そんな明治のアイスの代表作となると、やはりこれをおいて他にはないのではないでしょうか。1994年に発売開始された「エッセルスーパーカップ」、その中でも「超バニラ」。バニラ・アイスの定番として、スーパー、コンビニエンス・ストア、ドラッグ・ストアなどで広くお馴染みのことと思います。
この「エッセルスーパーカップ」(以下、エッセル)が生まれるまでに何があったか。そもそも明治には「アイスクリームの芸術品」とのコピーが話題となった高級アイス、米国のレディーボーデンのアイスを、1990年の提携解消に至るまで手掛けていた履歴があります。つまり高級アイスクリームに関するノウハウが、「エッセル」誕生前夜にはすでに蓄積されていたわけですね。
しかしそれまでの高級アイスをそのまま提供したというのでは、移り気な消費者には新鮮味をアピールできません。そこで「エッセル」では、種類別名称がアイスクリームではなくラクトアイスになっても明治乳業(当時)らしい高級感(お得感)や美味しさを提供できるか、という挑戦がおこなわれました。
ここで種類別名称について軽く触れます。
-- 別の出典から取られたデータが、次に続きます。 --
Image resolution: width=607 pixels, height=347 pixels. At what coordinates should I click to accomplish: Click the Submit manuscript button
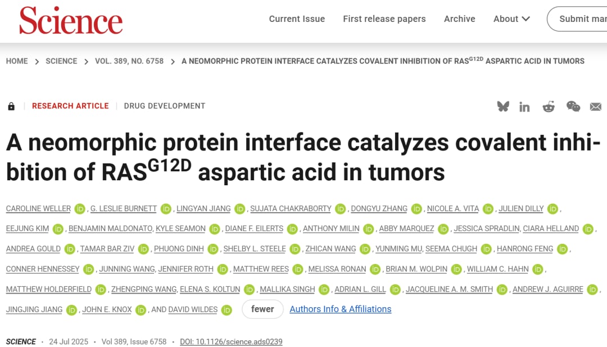click(579, 19)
アイスクリーム、アイスミルク、ラクトアイス、氷菓と全部で4つあるのですが、アイスクリームは乳固形分、乳脂肪分が最も多く含まれます。対するラクトアイスは、乳固形分3%以上という、概してさっぱりした味わいのものを指します。
要するに、あまり乳脂肪分を使わないラクトアイスというフィールドでアイスクリームの美味しさを追求したわけです。そこでは、アイスクリームの食感を左右するとされる空気含有量を30%に抑えるなど(標準は60%以上とされる)、長年かけて蓄積された高級アイス作りのノウハウが活かされたと聞きます。
これにより、コストカットとボリュームUP(当時の100円カップアイスは150mlが標準だったが、「エッセル」は200ml)に成功。発売後9年で累計10億個を売り上げた大ヒット商品となりました。2003年以降は、抹茶やチョコクッキーなどの別フレーバーも発売されていますが、その中でも「超バニラ」は、やはり今でもバニラアイスの定番とされるほど、確たる地位を築いた代表格と言えるのではないでしょうか。